Records: Begin

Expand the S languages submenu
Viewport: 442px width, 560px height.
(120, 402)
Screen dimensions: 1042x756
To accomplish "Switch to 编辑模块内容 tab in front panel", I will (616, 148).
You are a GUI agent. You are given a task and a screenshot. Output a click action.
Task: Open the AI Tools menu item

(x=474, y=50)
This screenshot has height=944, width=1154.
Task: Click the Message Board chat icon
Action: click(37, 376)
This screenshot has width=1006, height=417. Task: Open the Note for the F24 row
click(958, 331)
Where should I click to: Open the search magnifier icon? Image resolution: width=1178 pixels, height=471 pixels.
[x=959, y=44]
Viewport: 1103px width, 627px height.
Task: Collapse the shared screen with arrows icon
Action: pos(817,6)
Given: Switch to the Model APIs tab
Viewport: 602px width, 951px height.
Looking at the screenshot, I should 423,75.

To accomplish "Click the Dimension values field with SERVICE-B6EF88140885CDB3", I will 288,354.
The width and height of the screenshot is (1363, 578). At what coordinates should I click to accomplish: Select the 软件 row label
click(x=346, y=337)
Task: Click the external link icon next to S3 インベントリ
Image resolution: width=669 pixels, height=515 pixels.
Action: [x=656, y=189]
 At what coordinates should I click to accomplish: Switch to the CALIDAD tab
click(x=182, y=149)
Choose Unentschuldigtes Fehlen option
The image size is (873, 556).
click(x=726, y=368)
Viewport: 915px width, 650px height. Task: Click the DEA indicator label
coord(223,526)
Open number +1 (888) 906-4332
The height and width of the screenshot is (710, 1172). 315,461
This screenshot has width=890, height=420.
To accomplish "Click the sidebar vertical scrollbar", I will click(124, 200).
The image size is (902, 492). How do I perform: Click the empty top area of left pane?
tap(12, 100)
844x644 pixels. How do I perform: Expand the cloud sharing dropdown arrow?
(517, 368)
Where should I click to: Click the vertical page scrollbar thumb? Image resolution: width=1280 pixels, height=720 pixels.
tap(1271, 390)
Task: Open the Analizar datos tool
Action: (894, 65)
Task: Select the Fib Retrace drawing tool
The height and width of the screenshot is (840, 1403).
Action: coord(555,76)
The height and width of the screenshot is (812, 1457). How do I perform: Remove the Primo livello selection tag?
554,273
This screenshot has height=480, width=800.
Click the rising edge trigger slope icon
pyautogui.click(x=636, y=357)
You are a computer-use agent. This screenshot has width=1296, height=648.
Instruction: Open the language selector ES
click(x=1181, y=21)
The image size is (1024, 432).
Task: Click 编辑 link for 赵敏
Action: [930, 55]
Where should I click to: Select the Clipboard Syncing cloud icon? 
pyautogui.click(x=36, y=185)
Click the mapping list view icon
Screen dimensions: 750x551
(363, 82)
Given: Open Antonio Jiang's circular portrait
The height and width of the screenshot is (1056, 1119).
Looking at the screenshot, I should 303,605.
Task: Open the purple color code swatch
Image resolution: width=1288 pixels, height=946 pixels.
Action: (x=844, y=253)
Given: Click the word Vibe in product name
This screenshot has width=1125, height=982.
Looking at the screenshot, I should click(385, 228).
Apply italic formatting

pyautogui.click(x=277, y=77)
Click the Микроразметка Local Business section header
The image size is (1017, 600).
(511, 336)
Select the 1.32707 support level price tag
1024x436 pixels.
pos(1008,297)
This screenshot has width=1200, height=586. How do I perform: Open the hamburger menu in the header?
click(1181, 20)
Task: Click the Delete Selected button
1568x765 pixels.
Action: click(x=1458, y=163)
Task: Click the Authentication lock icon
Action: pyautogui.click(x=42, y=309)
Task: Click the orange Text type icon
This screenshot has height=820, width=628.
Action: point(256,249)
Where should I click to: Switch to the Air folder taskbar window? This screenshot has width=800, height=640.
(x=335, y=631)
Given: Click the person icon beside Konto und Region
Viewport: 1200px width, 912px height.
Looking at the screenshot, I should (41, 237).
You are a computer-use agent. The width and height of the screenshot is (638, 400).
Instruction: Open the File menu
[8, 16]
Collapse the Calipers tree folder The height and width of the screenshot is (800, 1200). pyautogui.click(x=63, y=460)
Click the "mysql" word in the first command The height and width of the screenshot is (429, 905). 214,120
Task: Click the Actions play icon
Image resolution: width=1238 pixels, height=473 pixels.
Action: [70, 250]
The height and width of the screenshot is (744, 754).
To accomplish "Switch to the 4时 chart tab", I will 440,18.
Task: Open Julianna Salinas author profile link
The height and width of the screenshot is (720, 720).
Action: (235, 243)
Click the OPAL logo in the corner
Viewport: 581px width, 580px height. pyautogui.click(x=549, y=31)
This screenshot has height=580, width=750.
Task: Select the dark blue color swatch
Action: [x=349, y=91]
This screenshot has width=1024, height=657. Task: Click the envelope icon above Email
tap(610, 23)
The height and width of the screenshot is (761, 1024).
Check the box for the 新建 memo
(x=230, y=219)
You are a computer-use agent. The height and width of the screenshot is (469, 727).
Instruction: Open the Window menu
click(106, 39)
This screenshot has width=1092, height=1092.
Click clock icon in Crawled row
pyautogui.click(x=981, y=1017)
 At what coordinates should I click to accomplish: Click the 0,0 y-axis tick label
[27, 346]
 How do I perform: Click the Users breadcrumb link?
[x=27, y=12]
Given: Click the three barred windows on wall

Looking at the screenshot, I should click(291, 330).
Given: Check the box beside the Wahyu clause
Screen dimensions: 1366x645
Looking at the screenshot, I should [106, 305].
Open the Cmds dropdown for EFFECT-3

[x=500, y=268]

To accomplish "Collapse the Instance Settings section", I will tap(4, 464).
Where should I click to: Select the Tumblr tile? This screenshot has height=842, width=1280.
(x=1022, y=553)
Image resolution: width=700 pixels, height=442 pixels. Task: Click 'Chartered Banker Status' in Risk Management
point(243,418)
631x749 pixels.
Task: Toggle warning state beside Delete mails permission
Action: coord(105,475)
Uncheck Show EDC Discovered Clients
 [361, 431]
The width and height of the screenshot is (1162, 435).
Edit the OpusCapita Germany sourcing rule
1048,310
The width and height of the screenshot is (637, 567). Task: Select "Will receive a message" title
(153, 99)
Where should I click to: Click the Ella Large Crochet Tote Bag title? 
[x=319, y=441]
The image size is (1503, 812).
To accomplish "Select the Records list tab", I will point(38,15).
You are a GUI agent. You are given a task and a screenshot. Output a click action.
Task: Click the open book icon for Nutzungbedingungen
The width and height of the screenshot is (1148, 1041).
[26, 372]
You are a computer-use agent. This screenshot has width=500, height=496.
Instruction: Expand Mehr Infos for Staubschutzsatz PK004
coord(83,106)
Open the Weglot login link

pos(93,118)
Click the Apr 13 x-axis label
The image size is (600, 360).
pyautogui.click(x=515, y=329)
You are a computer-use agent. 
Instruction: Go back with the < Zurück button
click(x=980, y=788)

Records: End

If a line in the data holds the word "computer", count it, then state the total alone.

● Answer section:
5